* [INSTRUCTIONS FOR THE TASK]:
Render the entries from the line containing "Given: Open YouTube" through the line containing "point(503,29)", both included, as a Markdown table with the columns Row and Line, numbering each line and skipping any blank ones. Leave the pictures out of the table.
------ RECORDS FOR PROCESSING
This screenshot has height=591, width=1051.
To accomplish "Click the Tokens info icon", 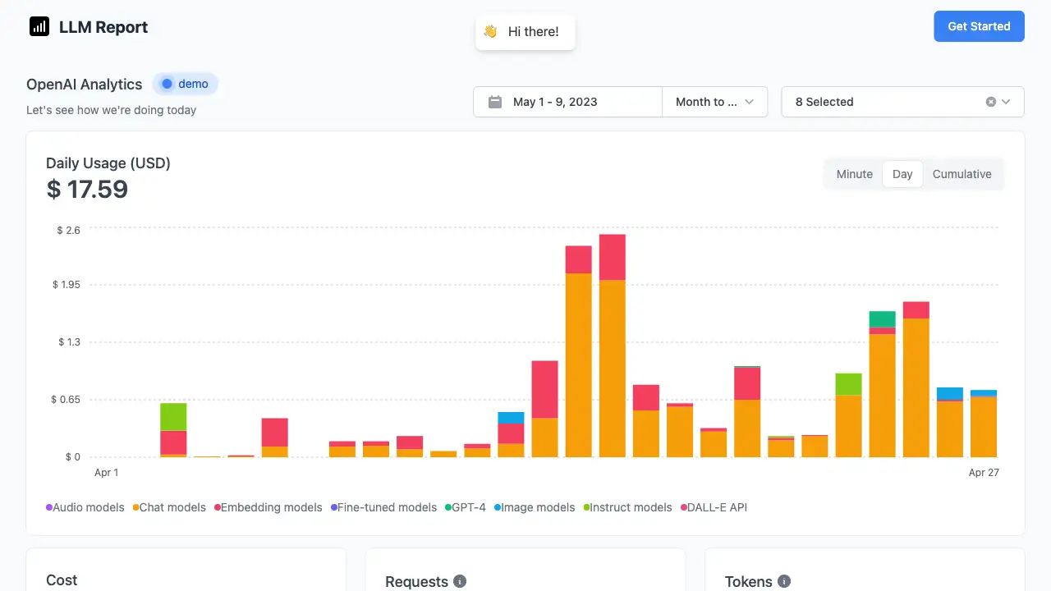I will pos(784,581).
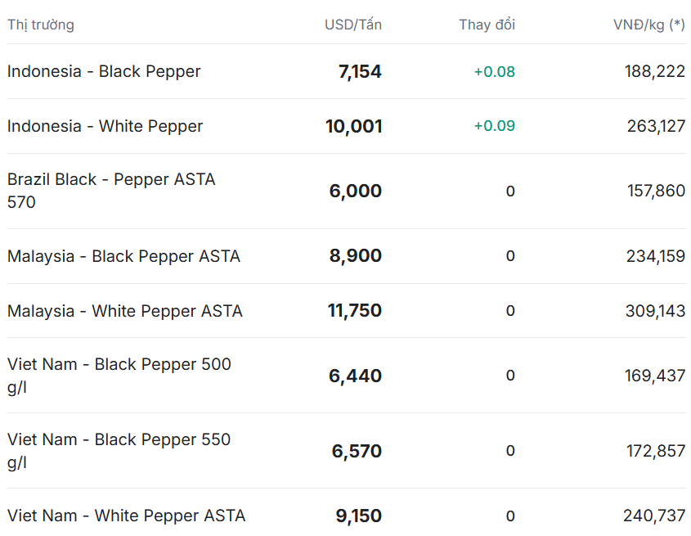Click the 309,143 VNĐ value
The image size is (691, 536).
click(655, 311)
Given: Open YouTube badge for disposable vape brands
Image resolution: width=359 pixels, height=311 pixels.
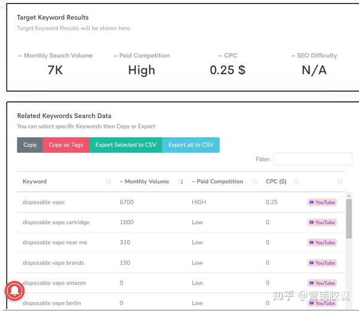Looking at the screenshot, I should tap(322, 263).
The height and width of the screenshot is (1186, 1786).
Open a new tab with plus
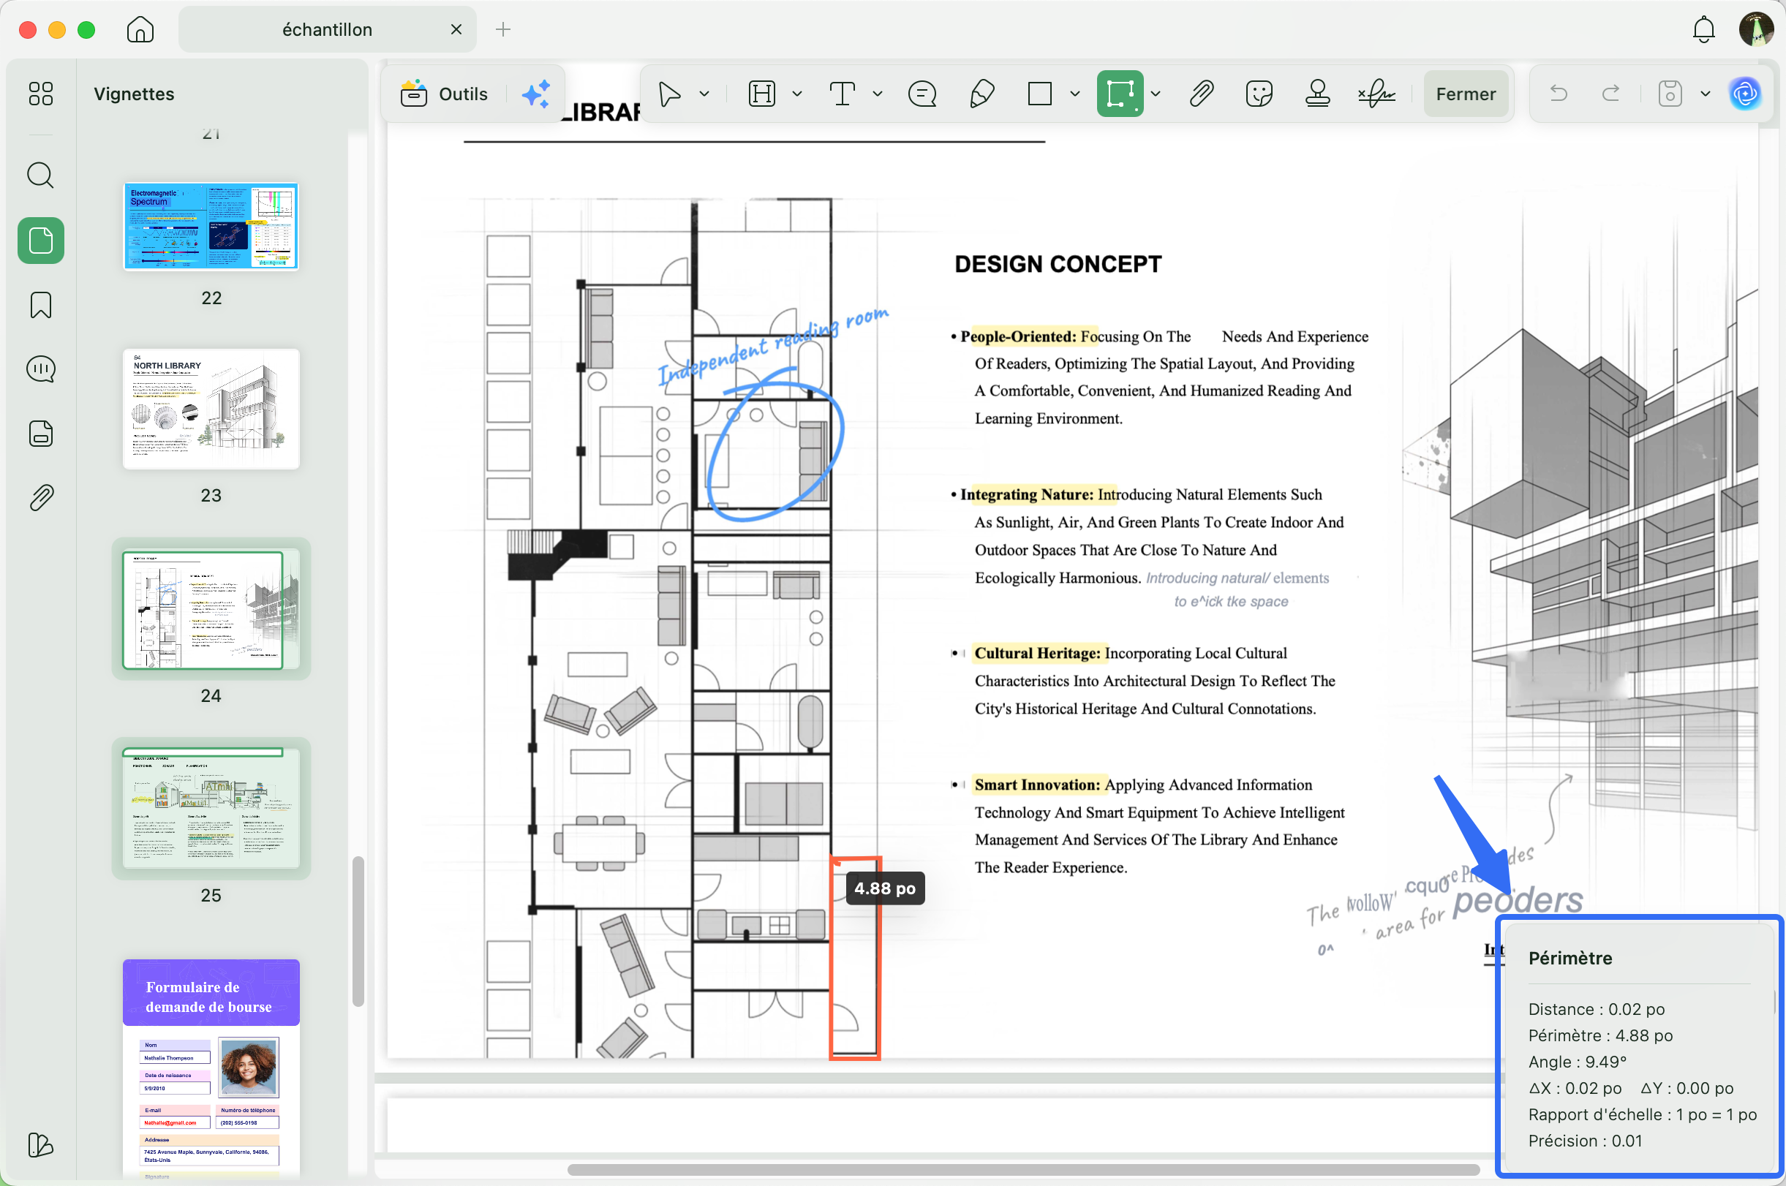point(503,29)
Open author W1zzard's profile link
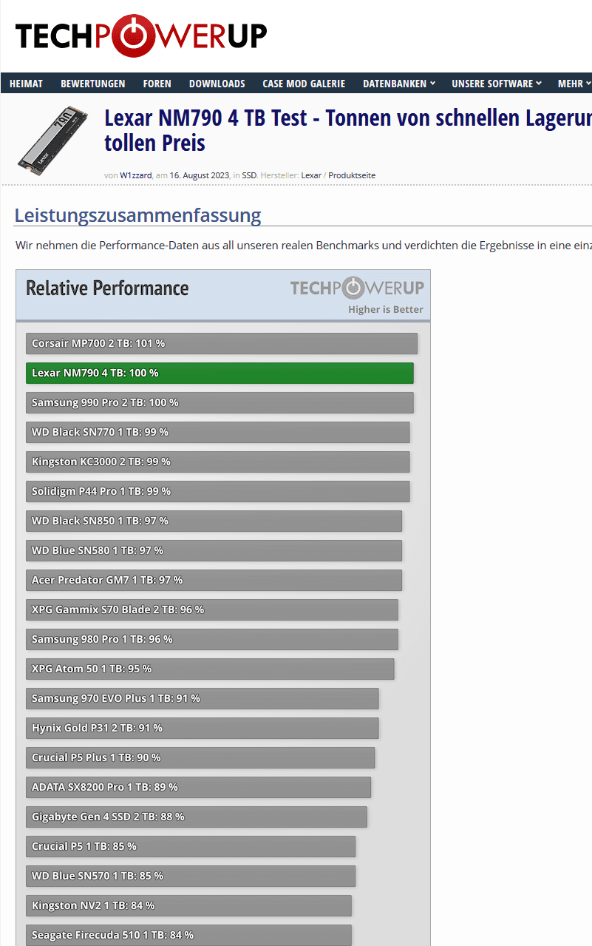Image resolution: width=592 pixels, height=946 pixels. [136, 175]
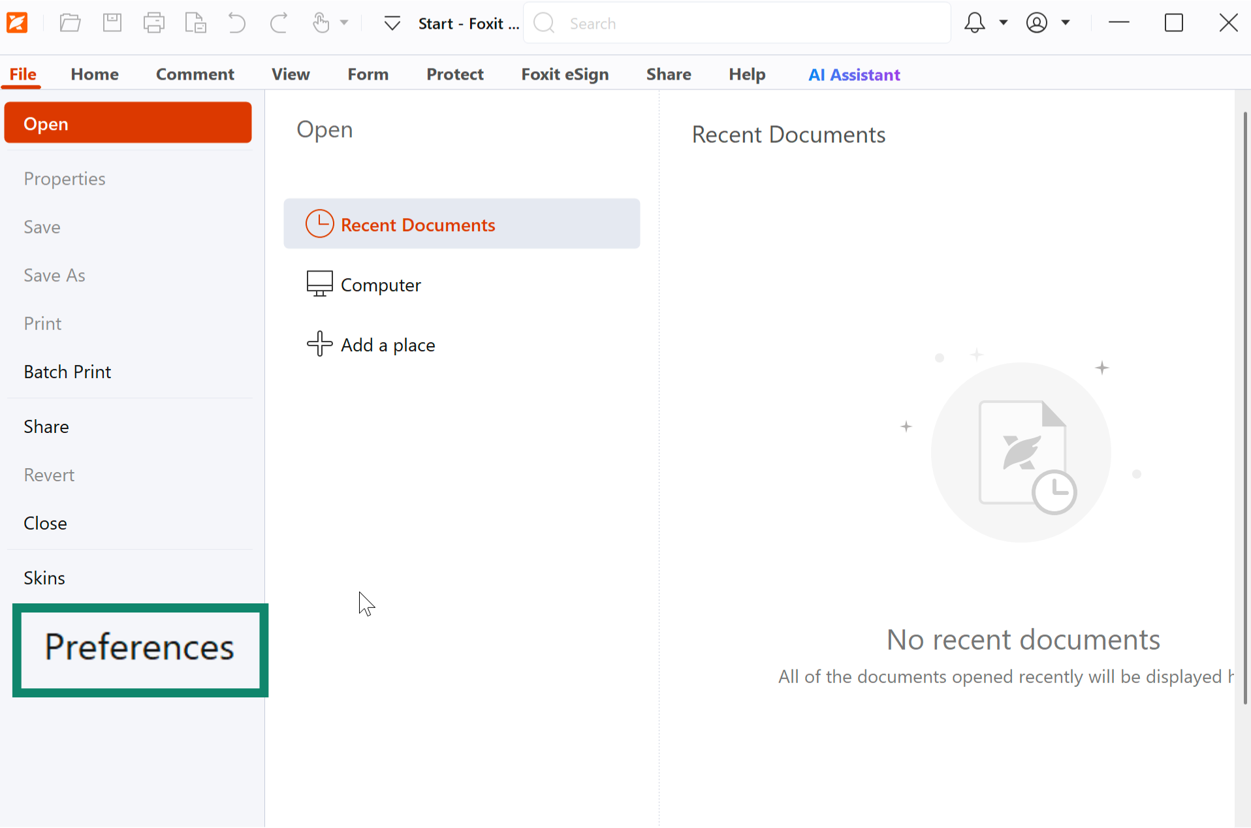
------------
* [WRITTEN SOLUTION]:
| Row | Line |
|---|---|
| 1 | Given: Open YouTube badge for disposable vape brands |
| 2 | Image resolution: width=359 pixels, height=311 pixels. |
| 3 | Looking at the screenshot, I should tap(322, 263). |
| 4 | The height and width of the screenshot is (1186, 1786). |
| 5 | Open a new tab with plus |
| 6 | point(503,29) |